The trophoblast has many properties that could permit the development of hemangiomas. It is a stem cell with a profound and varied functional capacity. Its potential for initial invasion and subsequent implantation and proliferation26 lends itself to tumorigenesis. The eventual role of the trophoblast as a modified endothelial cell within the maternal-fetal intervillous space with adoption of a vascular phenotype25,26 makes it conceivable that this cell is under the same regulation as other placental endothelial cells and could be affected by angiogenic and antiangiogenic factors.25 The complex immunobiology of placental interactions with the presence of HLA markers and complement regulatory proteins on the trophoblastic cell surface provides evidence of this cell's unique immunologic activity, its immune-privileged status, and its strategies to provide protection.19,23,24
Clinical and epidemiologic observations also support a placental origin for infantile hemangiomas. Premature infants have a higher incidence of hemangiomas. This may be related to a relative immunologic naivete or a decrease in maternal antibody levels (including antitrophoblast antibodies), since the initial transfer of maternal IgG occurs at 20 weeks' gestation and the majority of transfer, after 32 weeks' gestation.29,42 The preponderance in female infants may be explained by a relative immunologic tolerance related to cyclic angiogenesis during menstruation, ovulation, and future pregnancies.43,44 The natural course could also be the result of immunologic responses. Postnatal proliferation is typical in these tumors and may be coincident with waning maternal IgG, including antitrophoblast antibodies (with a half-life of 25 days and nadir at 3-4 months postnatally).42 Interestingly, the approximate growth phase is 9 months, as is the growth phase of the placenta. The eventual involution of hemangiomas could represent a process related to preprogrammed placental apoptosis known to increase throughout gestation.45-48
Our theory was inspired by the unexplained observation that hemangiomas are the most common anomaly associated with CVS.4,5,49 All pregnancies are at risk for cell admixture at the placental interface, even without overt trauma; however, the nature of CVS disrupts chorionic villus trophoblasts and could easily allow dissemination into the fetal circulation or amniotic fluid. Among a group of 14 CVS-exposed infants with limb disruption defects, 50% had 1 or more hemangiomas.5 Both sporadic and CVS-associated hemangiomas occur most often on the head and neck, representing 60% of fetal surface area available for implantation.4 Hemangiomas can also occur in strikingly typical patterns and locations. Ectopic implantation of placental trophoblasts could account for these characteristic distribution patterns, depending on the stage of embryonic development at implantation. Segmental or midline hemangiomas could develop after early implantation, along with the developing branchial arches of the head and neck. Late transamniotic implantation could result in focal lesions, while late hematogenous spread could result in disseminated cutaneous and visceral lesions.

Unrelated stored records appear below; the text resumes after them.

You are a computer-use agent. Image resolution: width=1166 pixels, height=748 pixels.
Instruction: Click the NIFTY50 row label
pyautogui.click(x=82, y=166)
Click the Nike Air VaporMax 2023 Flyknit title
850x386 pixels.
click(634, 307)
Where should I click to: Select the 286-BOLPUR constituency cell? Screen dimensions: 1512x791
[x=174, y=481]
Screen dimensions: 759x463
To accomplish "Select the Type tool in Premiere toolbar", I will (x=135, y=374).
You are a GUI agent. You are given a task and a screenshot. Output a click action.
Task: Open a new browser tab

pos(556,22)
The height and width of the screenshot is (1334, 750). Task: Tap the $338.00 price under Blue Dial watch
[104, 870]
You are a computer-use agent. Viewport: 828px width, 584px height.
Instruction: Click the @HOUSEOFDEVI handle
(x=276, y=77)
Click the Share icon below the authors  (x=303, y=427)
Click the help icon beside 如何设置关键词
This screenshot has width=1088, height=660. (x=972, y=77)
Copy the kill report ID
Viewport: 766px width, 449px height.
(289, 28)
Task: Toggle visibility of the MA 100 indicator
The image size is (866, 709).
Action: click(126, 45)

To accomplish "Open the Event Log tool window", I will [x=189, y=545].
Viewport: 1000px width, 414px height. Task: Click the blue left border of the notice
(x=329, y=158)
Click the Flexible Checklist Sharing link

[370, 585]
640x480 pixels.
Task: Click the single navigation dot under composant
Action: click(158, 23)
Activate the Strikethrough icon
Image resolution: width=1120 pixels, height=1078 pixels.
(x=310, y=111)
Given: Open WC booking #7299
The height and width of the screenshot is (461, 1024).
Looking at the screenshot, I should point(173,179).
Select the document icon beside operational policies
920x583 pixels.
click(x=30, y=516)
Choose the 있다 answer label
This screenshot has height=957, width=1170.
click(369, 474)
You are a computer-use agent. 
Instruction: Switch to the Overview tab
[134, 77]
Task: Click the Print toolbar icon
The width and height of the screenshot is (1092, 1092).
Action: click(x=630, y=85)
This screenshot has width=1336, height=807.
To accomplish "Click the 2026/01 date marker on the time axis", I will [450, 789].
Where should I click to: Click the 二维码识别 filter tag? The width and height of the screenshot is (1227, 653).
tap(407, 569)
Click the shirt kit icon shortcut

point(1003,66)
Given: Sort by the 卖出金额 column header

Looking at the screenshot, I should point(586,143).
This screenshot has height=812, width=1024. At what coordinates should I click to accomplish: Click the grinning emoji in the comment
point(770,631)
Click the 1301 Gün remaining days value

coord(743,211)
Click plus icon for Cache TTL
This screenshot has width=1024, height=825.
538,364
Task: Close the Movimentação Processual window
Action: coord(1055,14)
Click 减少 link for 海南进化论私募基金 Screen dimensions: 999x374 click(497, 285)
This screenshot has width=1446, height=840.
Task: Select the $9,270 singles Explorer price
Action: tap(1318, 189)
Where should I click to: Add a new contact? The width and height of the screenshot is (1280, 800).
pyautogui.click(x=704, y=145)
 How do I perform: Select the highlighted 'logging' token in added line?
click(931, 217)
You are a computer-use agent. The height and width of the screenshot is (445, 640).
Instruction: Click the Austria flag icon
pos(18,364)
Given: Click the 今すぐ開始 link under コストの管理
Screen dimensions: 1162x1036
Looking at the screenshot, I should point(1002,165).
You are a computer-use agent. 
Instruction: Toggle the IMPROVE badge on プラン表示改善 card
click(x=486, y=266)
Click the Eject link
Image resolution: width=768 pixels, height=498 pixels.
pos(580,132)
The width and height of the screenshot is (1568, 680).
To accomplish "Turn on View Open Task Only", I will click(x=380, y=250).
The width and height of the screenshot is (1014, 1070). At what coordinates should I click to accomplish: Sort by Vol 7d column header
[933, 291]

Although speculative at present, the theory seems to explain many unknowns in regard to this most common and little understood tumor of infancy. Additional studies as to a placental origin of hemangiomas may provide more useful information and may eventually lead to a more specific, possibly immunologic treatment to prevent development of this neoplasm and its serious complications, including ulceration, pain, obstruction, and disfigurement.50
Accepted for publication January 11, 2001.